1 R 19, 16b.19-21 ; ps 15 ; Ga 5, 1.13-18 ; Lc 9, 51-62
homélie du 13e dimanche de Temps ordinaire, année C, par l’abbé Gaël de Breuvand
26 juin 2022
Ce texte est la retranscription d’une prédication orale, le style reste ‘parlé’, les titres sont ajoutés après retranscription.

Un petit point de contexte pour cet Évangile : nous sommes à peu près à la moitié de l’évangile selon saint Luc. Au début du chapitre 9, il y a eu deux événements ; le premier, c’était la Transfiguration : Jésus, devant trois de Ses disciples, a manifesté qu’Il était Dieu lui-même. Ils ont entendu la voix du Père qui disait : « Celui-ci est Mon Fils bien-aimé, écoutez-Le. » Et, juste après, deuxième événement : Jésus redescend de la montagne avec les trois disciples, et Il leur dit :  ‘les chefs des prêtres et les Pharisiens vont persécuter le Fils de l’Homme, ils vont Le mettre à mort, et, le troisième jour, Il ressuscitera’.

Peu après, Jésus prend la route de Jérusalem. On peut imaginer que les disciples ne pas extrêmement enthousiastes à l’idée d’aller à Jérusalem. On le sait d’autant mieux qu’il y un autre évangéliste qui l’a souligné trois fois.

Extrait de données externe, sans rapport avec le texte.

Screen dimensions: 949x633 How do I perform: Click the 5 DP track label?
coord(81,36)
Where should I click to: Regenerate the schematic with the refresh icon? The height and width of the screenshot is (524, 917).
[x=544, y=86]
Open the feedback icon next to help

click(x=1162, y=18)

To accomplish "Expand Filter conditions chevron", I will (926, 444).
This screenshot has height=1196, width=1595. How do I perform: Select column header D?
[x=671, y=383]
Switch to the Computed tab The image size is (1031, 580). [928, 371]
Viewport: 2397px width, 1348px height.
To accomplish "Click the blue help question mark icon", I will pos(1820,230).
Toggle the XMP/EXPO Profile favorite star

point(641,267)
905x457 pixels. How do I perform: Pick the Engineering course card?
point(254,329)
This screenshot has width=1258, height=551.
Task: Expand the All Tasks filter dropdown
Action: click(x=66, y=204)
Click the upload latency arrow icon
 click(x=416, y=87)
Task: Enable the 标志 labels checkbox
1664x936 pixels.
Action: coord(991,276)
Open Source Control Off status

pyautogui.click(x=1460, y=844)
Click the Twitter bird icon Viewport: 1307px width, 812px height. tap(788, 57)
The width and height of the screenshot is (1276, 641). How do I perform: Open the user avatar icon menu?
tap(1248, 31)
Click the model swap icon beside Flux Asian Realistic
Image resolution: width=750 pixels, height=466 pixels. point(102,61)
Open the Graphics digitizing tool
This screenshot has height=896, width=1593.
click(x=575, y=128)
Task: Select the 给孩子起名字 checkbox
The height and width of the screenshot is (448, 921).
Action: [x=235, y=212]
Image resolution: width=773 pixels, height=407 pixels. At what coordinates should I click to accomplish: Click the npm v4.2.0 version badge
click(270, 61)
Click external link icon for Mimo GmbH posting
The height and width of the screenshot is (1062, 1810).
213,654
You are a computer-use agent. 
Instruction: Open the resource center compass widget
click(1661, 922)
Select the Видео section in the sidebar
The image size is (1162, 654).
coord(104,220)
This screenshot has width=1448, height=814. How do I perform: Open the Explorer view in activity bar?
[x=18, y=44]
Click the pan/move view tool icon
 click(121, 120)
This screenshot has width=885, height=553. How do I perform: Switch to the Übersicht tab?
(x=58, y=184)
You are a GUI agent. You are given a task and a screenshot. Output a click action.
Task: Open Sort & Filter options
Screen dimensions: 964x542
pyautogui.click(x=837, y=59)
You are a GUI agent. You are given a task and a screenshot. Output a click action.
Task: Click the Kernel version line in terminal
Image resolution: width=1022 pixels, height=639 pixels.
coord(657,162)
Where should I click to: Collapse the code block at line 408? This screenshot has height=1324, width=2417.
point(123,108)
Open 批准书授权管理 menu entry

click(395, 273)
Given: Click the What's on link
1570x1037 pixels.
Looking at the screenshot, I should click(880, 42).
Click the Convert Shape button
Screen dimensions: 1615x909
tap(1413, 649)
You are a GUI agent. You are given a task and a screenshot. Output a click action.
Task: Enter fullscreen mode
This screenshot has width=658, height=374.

Ils ont en souvenir la Parole de Jésus, – et allant à Jérusalem – ils savent que c’est là que sont les chefs des prêtres, les pharisiens, c’est là que Jésus risque la mort. Et pour Jésus lui-même, on sent encore que la mort, ce n’est pas une partie de plaisir, et c’est bien déterminé qu’Il prend la route de Jérusalem. Le terme en grec, c’est le « visage comme en pierre » : on voit le regard un peu durci, un peu concentré, pour avancer vers Jérusalem. Et, sur ce chemin, on croise du monde. On croise des Samaritains, pas du tout accueillants, ce n’est pas très surprenant, mais Jésus ne veut pas leur destruction ; on croise aussi celui qui lui a dit ‘Je te suivrai’, mais Jésus lui garantit une seule chose, c’est que ce ne sera pas facile : être à la suite du Christ, être disciple du Christ, ce n’est pas une sinécure, ce n’est pas un truc confortable ! Et puis, après, il y a les deux autres que Jésus appelle : « Suis-moi ! » Et les deux, ils ont peut-être des choses à faire avant de Le suivre, et ce sont des choses bonnes, mais Jésus leur dit : « Suis-moi » tout de suite, maintenant ! 

I – Les 2 voies : le chemin du Christ, le chemin de la convoitise

Dans ce passage d’Évangile et les autres textes qui se croisent, Jésus nous montre que devenir disciple, se mettre à la suite, se mettre à l’écoute du Christ, cela implique un combat, un combat spirituel. Et, ce qui est assez étonnant, c’est un combat qui est double. Il y a un combat entre le chemin du bonheur, de la joie, le chemin de l’amour – et c’est le chemin du Christ -, et puis le chemin de l’égoïsme, le chemin de la convoitise, le chemin de la paresse… Et là, face à ces deux chemins, celui de la paresse et de la convoitise peut être attirant, mais, en réalité, on sait bien lequel il faut choisir. On n’a pas toujours envie de le choisir, mais on sait, on discerne. Tu veux le bonheur et la joie tout de suite, tout de suite, mais après ce sera triste ; ou bien tu veux la vraie, la plus grande et la plus belle joie, mais ce ne sera pas tout de suite. Il y en a une qui est plus attirante que l’autre, mais l’autre qui est un meilleur investissement. C’est exactement ce dont parle saint Paul dans sa lettre aux Galates dans la Deuxième Lecture : « C’est pour que nous soyons libres que le Christ nous a libérés » ; mais cette liberté-là, il faut que nous la vivions pleinement et que nous ne nous remettions pas sous le joug de l’esclavage. Ma convoitise est un esclavage, mes addictions sont des esclavages, nous le savons, cela peut être de la nourriture, des convoitises diverses, cela peut être notre téléphone portable, notre ordinateur…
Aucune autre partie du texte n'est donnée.